Limiting the number of {{ResourceManager}}s in a system may not be feasible 
because typically there should be one per pipeline (to allow for shared 
resources), so if you are in a situation where pipelines are instantiated and 
destroyed repeatedly, it makes sense to create {{ResourceManager}}s alongside.

However, typically the number of classloaders in a system is pretty set. The 
{{ResourceManager}} internally wraps these classloaders with an 
{{UimaClassLoader}} (only if a specific classloader or a custom datapath is 
passed to the resource manager). So assuming that essentially always the same 
set of classloaders is provided (any maybe only a limited set of datapaths), it 
should be ok to introduce another cache of {{[classloader, datapath] -> 
UimaClassLoader}} to limit the number of {{UimaClassLoader}} instances and 
therefore limit the size of {{FSClassRegistry.cl_to_type2JCas}}.

  was:
This is essentially a follow-up issue to UIMA-6276.

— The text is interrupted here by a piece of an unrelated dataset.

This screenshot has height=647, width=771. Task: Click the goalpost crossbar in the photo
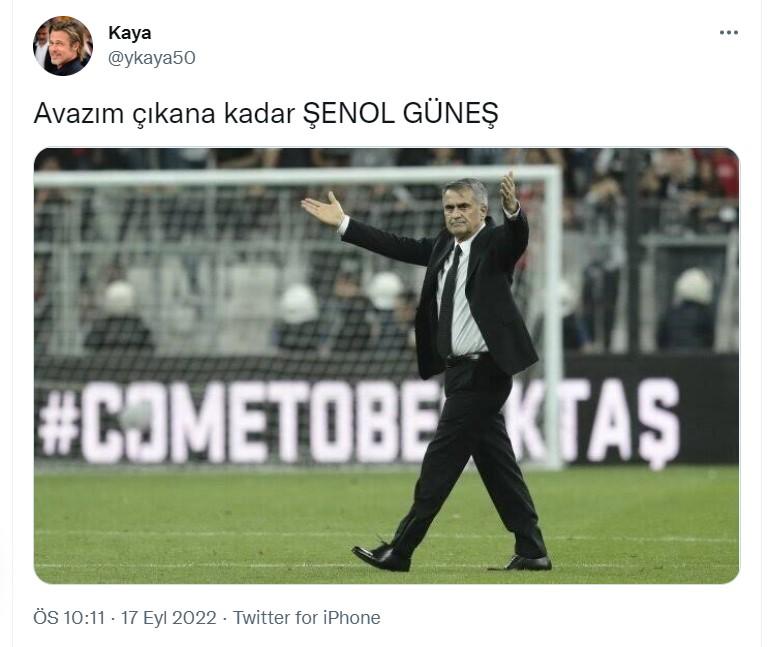(x=295, y=176)
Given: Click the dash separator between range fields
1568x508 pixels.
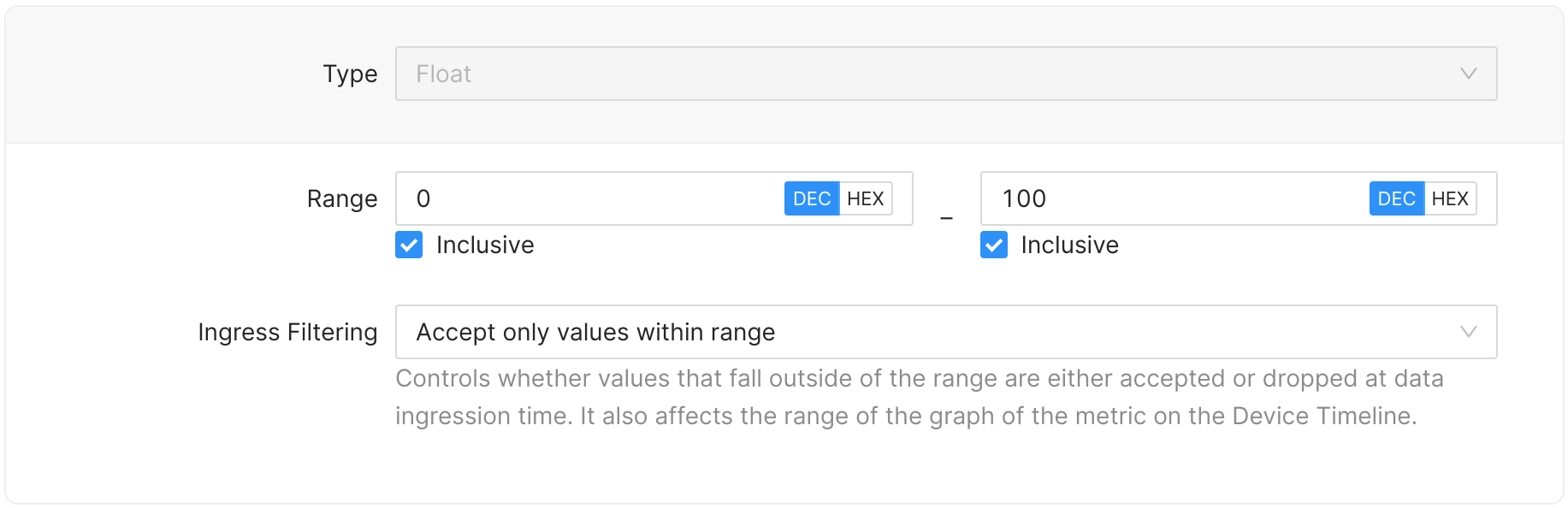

So, when a CAS is created, then a cache is filled in 


> Memory leak in FSClassRegistry
> ------------------------------
>
>                 Key: UIMA-6413
>                 URL: https://issues.apache.org/jira/browse/UIMA-6413
>             Project: UIMA
>          Issue Type: Improvement
>          Components: Core Java Framework
>            Reporter: Richard Eckart de Castilho
>            Assignee: Richard Eckart de Castilho
>            Priority: Major
>             Fix For: 3.3.0SDK
>
>
> This is essentially a follow-up issue to UIMA-6276.
> So, when a CAS is created, then a cache is filled in 
> {{FSClassRegistry.cl_to_type2JCas}} which maintains information about the 
> JCas representation of the different types. This is a per-classloader cache - 
> so for every classloader which is involved in the creation of a (J)CAS, an 
> entry is added. Now normally, classloaders are pretty long-lived objects and 
> you only have so many during the runtime of a program. But there are cases 
> where classloaders are created in volumes and in this case we run into 
> trouble. Now, UIMA-6276 has turned the cache into a weak map hoping that once 
> a classloader is garbarge-collected, the cache would get cleaned up 
> automatically. However, that idea was not thought through entirely because 
> one of the pieces of information stored in the map is a {{FsGenerator3}} and 
> that generator is actually generated via the particular classloader that is 
> the key in the map. Thus, a value in the map has a strong reference to the 
> weak key causing the key never to get garbage collected... and there might be 
> other fields as well contributing to that cycle.
> In particular, a new classloader is generated whenever a new 
> {{ResourceManager}} with a custom datapath, classpath, or both is created. A 
> typical case for this to happen is when a PEAR is used. But there can be 
> other reasons why somebody would create new custom resource managers.
> Limiting the number of {{ResourceManager}}s in a system may not be feasible 
> because typically there should be one per pipeline (to allow for shared 
> resources), so if you are in a situation where pipelines are instantiated and 
> destroyed repeatedly, it makes sense to create {{ResourceManager}}s alongside.
> However, typically the number of classloaders in a system is pretty set. The 
> {{ResourceManager}} internally wraps these classloaders with an 
> {{UimaClassLoader}} (only if a specific classloader or a custom datapath is 
> passed to the resource manager). So assuming that essentially always the same 
> set of classloaders is provided (any maybe only a limited set of datapaths), 
> it should be ok to introduce another cache of {{[classloader, datapath] -> 
> UimaClassLoader}} to limit the number of {{UimaClassLoader}} instances and 
> therefore limit the size of {{FSClassRegistry.cl_to_type2JCas}}.